The challenges in such an analysis are:
— the variability of objects of interest, both within an image, across different images and samples, as well as they evolved in time, and hence the characteristic properties the algorithms should look for when tracking or quantifying them.
— the significant overlap and similarity between adjacent objects in dense two-dimensional or three-dimensional cultures and hence the difficulty in delineating individual ones.
— the occurrence of cell division and cell death events that requires classification of events, generation of lineages of cells and may confound tracking of original objects.
— the computational burden when dealing with multi-dimensional datasets (e.g., time, 3D coordinates and spectroscopic information ) that can reach several terabytes of information per experiment.

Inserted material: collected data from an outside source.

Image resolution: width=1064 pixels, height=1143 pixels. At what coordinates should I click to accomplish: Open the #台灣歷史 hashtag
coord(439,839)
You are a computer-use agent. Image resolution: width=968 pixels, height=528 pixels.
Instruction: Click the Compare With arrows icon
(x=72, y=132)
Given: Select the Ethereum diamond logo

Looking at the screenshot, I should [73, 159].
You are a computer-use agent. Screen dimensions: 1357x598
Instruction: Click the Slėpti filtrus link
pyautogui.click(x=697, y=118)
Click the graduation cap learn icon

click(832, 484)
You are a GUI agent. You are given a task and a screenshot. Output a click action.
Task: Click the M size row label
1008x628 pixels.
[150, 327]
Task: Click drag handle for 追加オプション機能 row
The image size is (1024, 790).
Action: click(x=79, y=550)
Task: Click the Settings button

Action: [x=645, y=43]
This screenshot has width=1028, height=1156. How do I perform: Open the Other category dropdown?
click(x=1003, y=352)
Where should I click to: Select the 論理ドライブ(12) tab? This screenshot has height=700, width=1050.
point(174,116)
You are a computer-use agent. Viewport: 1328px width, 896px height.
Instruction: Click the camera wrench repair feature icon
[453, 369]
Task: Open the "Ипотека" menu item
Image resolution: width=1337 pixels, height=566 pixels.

Dynamic image analysis, in particular the automated segmentation, tracking and annotation of cells and cellular events, is a hot topic in imaging research right now. There are many endeavours coming from different groups (mathematicians, engineers, computational biology, computer sciences, …) with promising results, see for instance [Neumann et al. 2010, Amat et al. 2015]. However it is necessary to improve accuracy and reliability of such techniques, extend their applicability to images of biological samples lacking specific stains for tracking and to large multi-modality images . This effort is necessary to for effective applications on biomedical problems.
In this project we will develop mathematical analysis combined with machine learning techniques that are capable of an automated, both reliable and computationally feasible analysis of dynamic microscopy imaging data. In particular, we will investigate how supervised learning from manually contoured and tracked cells can be combined with informed physical models that encode biological models of cell dynamics such as elasticity of cell walls, mutual repulsion forces of neighbouring cells, migratory behaviours and cell fate choices in order to improve analysis of complex biomedical images
[Neumann et al. 2010] Neumann, Beate, et al. “Phenotypic profiling of the human genome by time-lapse microscopy reveals cell division genes.” Nature 464.7289 (2010): 721-727.
[Amat et al. 2015] Amat, Fernando, et al. “Efficient processing and analysis of large-scale light-sheet microscopy data.” Nature protocols 10.11 (2015): 1679-1696.